The enemy of knowledge is not ignorance, it’s the illusion of knowledge (Stephen Hawking)

It ain’t what you don’t know that gets you into trouble. It’s what you know for sure that just ain’t so (Mark Twain)

Invest with smart knowledge and objective odds

NEW$ & VIEW$ (26 AUGUST 2015): QE4?

Richmond Fed: Manufacturing Dropped 13 Points

Fifth District manufacturing activity slowed in August, according to the most recent survey by the Federal Reserve Bank of Richmond. Shipments and order backlogs decreased, while new orders flattened this month. Manufacturing hiring softened this month; however, average wages continued to increase at a moderate pace. Prices of raw materials rose more slowly in August, while prices of finished goods grew slightly faster compared to last month.

Chemical Maker Index Signals U.S. Manufacturing Drop

The Chemical Activity Barometer, whose indicators include the production, inventory and selling prices of numerous chemicals as well as prices of chemical stocks, rose 1.8 percent in August from a year ago (on a three-month moving average basis), the slowest pace since late 2012. That’s concerning since declines in chemical demand have preceded drops in industrial output in the past, according to Kevin Swift, chief economist for the American Chemistry Council and creator of the index.
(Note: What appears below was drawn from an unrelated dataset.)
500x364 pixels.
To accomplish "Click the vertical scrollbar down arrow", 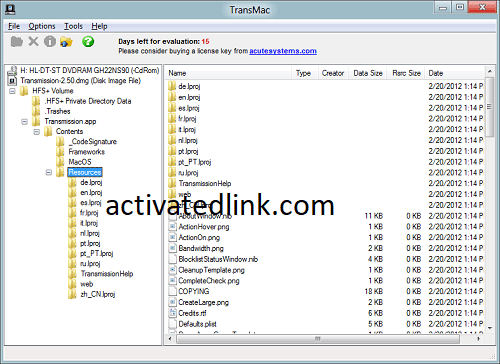I will pyautogui.click(x=490, y=328).
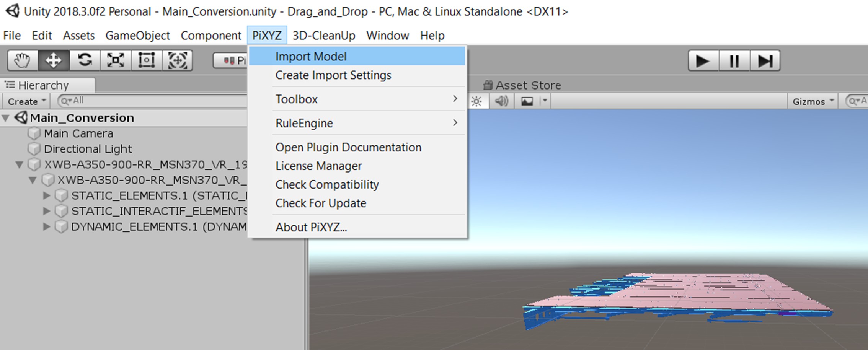Screen dimensions: 868x350
Task: Select the Hand tool
Action: (x=22, y=60)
Mortgage Applications Increase Slightly in Latest Weekly Survey, Purchase Index up 18% YoY

Up YoY but against a pretty weak base. Purchase apps sure seem to be rolling over:

Summers and Dalio flag return of QE Industry figures argue Fed should restart bond buying plan

(…) Lawrence Summers, the former Treasury secretary, and Ray Dalio, head of the world’s biggest hedge fund manager, this week indicated that the US central bank should consider restarting its “quantitative easing” programme to counter deflationary dangers and ameliorate tensions on financial markets. In an opinion piece in the Financial Times, Mr Summers wrote that raising rates in the near future would be a “serious error”, but later went further and suggested on Twitter that the Fed should even consider another bond buying programme. (…)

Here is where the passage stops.